UPGS is an initiative started by prominent executives of companies interested and motivated in seeing a strategic fundamental shift upwards in Agribusiness, Technology, Sustainability & Energy Sustainability in West Africa. The goal of the initiative is to improve quality of life and economic opportunity of the people and communities by creating a private training institute in Epe, Lagos, Nigeria which will be called IATSE.
Our Mission
We, as human beings, often lack the “inability to perceive the difference between public benefits and private profits”. We tend to ignore public wealth because it is common good.
This is a global story. We need to answer this question: What are the externalities of economic cost
(health cost, pollutants etc.)? When we measure growth domestic product (GDP) we don’t include our natural assets or corporate performance we don’t include our impact on nature. We need to recognize natural capital! This leads to data analysis of our natural capital.
"You cannot manage what you do not measure". We need to understand how planning for sustainability and our future will actually benefit us; so that were not placed in worse situations to sustain life. We need to find ways to sustain ecosystem services for our future. Norway has begun to drastically invest in these factors and UPGS believes it’s time for West Africa to have defining investments in data collection and information analysis.
According to the Bill & Melinda Gates foundation
Severe hunger and poverty affect nearly one billion people around the world and two billion people in the developing world are malnourished. Three-quarters of the world’s poorest people get their food and income from farming small plots of land. They deal with diverse and challenging farming systems, which face disease, pests, and drought, as well as unproductive soil, with limited access to inputs. Their livestock are frequently weak or sick, resulting in reduced production of eggs and milk to eat or sell. Their success or failure determines whether they have enough to eat, are able to send their children to school, can earn any money to save, and lead healthy and productive lives.
Meanwhile, in the intervening years, population growth, rising incomes, dwindling natural resources, and a changing climate have caused food prices to rise and agricultural productivity has once again become strained. Many of those affected are smallholder farmers. Three-quarters of the world’s poorest people get their food and income by farming small plots of land about the size of a football field. Most of them barely get by struggling with their farming systems. Their livestock are frequently weak or sick. Reliable markets for their products and good information about pricing are hard to come by, and government policies rarely serve their interests well.
Helping farming families increase production in a sustainable way, and sell more crops, is the most effective way to reduce hunger and poverty over the long term.
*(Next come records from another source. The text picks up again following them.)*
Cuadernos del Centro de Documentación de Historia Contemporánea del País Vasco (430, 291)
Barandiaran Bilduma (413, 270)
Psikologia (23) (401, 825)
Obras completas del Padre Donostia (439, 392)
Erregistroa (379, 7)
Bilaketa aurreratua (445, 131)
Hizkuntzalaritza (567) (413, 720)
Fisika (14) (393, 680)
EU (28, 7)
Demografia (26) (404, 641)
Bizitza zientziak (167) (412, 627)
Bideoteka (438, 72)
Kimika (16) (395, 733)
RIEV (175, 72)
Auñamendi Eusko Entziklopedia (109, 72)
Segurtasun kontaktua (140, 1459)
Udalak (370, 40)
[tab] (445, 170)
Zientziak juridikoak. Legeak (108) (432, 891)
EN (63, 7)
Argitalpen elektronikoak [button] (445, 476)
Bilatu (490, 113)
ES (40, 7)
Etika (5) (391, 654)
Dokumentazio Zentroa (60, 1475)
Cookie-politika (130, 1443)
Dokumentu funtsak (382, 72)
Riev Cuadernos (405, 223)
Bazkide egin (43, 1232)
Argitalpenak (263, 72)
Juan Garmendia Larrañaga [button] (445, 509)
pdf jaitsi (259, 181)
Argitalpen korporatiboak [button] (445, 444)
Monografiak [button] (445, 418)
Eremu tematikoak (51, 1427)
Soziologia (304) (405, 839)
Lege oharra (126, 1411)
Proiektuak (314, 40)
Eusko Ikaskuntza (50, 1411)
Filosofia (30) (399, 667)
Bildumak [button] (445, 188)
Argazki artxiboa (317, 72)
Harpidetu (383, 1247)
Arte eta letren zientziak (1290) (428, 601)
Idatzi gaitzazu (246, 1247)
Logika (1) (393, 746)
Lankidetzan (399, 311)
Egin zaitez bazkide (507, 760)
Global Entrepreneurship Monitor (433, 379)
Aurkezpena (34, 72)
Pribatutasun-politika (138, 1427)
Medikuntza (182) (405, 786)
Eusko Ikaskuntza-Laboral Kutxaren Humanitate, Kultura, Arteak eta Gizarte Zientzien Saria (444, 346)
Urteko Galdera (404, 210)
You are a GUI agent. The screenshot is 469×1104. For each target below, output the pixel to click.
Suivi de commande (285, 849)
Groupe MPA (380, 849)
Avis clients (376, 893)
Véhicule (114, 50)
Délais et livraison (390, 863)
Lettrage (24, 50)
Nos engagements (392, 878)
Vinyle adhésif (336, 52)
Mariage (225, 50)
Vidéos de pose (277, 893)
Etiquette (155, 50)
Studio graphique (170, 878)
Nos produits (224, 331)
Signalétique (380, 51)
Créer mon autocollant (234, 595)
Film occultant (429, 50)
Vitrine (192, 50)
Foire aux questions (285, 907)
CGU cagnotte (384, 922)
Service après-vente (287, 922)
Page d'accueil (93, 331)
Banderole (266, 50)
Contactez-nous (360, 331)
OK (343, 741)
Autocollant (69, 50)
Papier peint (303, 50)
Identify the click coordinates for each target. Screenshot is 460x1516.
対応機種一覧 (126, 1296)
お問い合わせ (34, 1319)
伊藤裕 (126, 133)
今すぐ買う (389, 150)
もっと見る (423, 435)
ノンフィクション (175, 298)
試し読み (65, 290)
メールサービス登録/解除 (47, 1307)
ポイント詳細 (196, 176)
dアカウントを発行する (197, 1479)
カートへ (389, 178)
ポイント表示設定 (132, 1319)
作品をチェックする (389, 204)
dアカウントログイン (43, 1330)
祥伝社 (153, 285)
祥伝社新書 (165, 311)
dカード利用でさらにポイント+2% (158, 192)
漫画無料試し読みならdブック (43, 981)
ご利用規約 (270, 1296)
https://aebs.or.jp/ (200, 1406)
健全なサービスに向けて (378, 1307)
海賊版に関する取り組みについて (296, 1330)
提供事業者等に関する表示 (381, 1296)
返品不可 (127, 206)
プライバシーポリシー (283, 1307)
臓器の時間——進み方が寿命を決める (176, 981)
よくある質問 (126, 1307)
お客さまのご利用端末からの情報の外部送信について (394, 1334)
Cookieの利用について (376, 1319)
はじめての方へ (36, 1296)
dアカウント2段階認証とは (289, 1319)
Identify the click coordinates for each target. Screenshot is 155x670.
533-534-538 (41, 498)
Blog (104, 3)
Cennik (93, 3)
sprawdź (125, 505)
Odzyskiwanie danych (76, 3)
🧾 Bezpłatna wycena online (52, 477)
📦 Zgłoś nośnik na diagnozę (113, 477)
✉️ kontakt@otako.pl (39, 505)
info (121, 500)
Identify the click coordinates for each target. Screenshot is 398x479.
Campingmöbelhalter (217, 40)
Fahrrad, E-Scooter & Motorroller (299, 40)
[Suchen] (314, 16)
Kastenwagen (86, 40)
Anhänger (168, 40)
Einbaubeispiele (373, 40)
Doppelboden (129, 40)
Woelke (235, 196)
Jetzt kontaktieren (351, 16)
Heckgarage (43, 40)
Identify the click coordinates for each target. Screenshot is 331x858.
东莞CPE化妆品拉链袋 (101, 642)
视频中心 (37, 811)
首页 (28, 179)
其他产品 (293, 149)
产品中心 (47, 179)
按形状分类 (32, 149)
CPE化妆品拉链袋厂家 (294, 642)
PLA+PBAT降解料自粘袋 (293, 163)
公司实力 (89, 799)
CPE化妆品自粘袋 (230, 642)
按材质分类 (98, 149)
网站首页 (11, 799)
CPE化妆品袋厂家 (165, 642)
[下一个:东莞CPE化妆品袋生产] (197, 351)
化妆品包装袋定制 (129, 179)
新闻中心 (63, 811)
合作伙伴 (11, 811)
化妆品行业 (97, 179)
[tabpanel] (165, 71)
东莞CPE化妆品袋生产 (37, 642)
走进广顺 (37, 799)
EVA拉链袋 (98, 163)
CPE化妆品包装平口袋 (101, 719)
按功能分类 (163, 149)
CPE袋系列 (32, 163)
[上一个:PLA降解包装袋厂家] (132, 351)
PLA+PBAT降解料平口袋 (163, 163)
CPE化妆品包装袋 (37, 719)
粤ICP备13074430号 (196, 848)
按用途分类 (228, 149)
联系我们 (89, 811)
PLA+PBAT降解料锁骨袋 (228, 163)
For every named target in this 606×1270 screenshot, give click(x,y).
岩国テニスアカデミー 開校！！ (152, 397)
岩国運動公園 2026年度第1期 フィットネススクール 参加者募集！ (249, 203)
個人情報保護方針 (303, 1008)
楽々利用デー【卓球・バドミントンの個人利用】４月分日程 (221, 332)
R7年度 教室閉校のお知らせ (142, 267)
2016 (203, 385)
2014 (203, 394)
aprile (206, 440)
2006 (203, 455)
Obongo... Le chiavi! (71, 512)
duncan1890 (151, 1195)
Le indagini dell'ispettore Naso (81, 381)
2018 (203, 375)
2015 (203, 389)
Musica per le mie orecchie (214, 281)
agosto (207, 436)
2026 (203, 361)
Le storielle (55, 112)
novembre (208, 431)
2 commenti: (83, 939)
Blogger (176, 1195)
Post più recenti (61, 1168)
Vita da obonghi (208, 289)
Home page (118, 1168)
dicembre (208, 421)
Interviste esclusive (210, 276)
UPGS’s strategic plan will train and develop the local population to grow more, earn more income, and eat better food. These are powerful tools for fighting hunger and poverty.
“Helping farming families increase production in a sustainable way, and sell more crops, is the most effective way to reduce hunger and poverty over the long term. Our strategic plan will train and develop the local population to grow more, earn more income, and eat better food. These are powerful tools for fighting hunger and poverty.”